---------- Supplied text ----------

This lesson is part of the curricular materials developed to accompany the exhibition Intersections: World Arts, Local Lives. Although this and companion lessons are self-contained, each will be enhanced when used in conjunction with others in this resource. Addressing several lessons within each unit will facilitate the incorporation of the study of world arts and cultures into your curriculum.
The lesson is based on works in the second section of the exhibition called Art and Knowledge. In this gallery works are introduced that served to make things happen. See “Unit Two—Art and Knowledge” for an introductory statement on the unit, along with some provocative “Questions for Thought,” and suggestions that will inspire the students to relate the unit to their own lives.

---------- Source material ----------

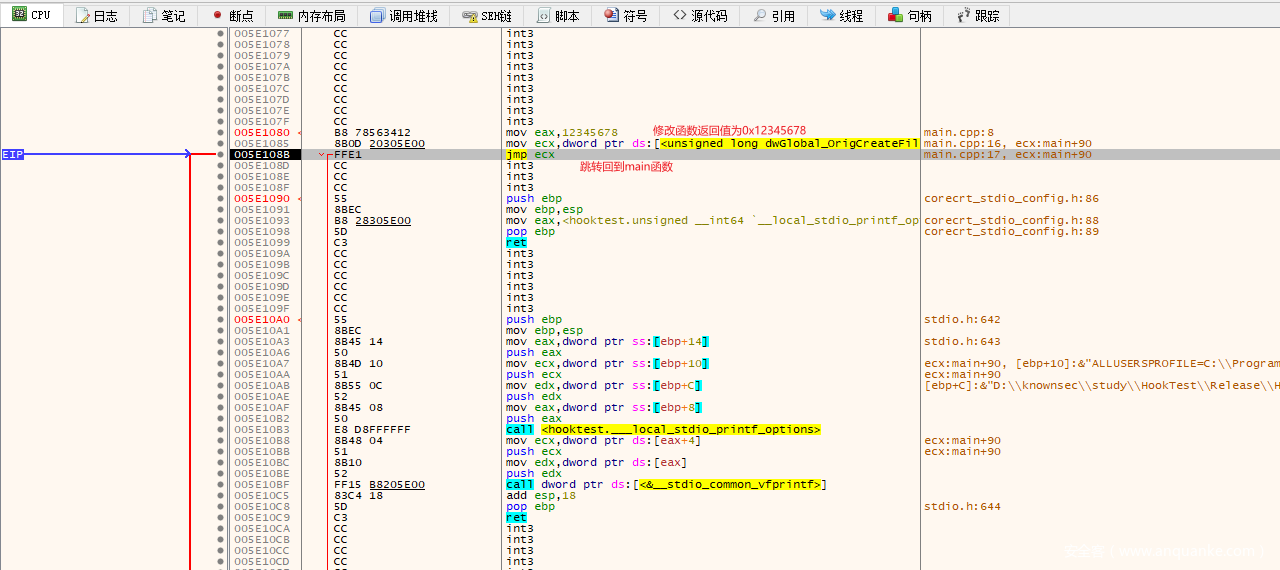This screenshot has width=1280, height=570.
Task: Select the call __stdio_common_vfprintf instruction
Action: tap(665, 485)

----------

- _Exercise set_
**A)** Could you extract the part of the Intersections lesson passage starting with "This lesson is" and going on through "into your curriculum."?
**B)** Can you continue the Intersections lesson passage from where it stops?
None of the lines are needed for this work.

- _Task-by-task outputs_
**A)**
This lesson is part of the curricular materials developed to accompany the exhibition Intersections: World Arts, Local Lives. Although this and companion lessons are self-contained, each will be enhanced when used in conjunction with others in this resource. Addressing several lessons within each unit will facilitate the incorporation of the study of world arts and cultures into your curriculum.

**B)**
Images of objects to be shown to students may be printed as handouts (from within each lesson), viewed online at the Intersections web link http://collections.fowler.ucla.edu, or downloaded from the curriculum page on our website.
In this unit, the topics and lessons are
Lesson 5: Painting History: Fineline Painted Vessels of the Moche, Pre-Columbian Peru
Lesson 6: Memory and Cosmology: Mother of the Band: The Natan Drum, Ghana
Lesson 7: Memory and Cosmology: Creator/ Ancestors: The Wawilak Sisters Bark Painting, Australia
Lesson 8: Memory and Cosmology: Cacao and a Ballplayer: Maya Ceramic Vessel, Mexico
Lesson 9: Proclaiming Heritage: Canoes, Carvings, and the Austronesian World
Lesson 10: Proclaiming Knowledge: Teaching about the Spirit World: Katsina Traditions, Southwest U.S.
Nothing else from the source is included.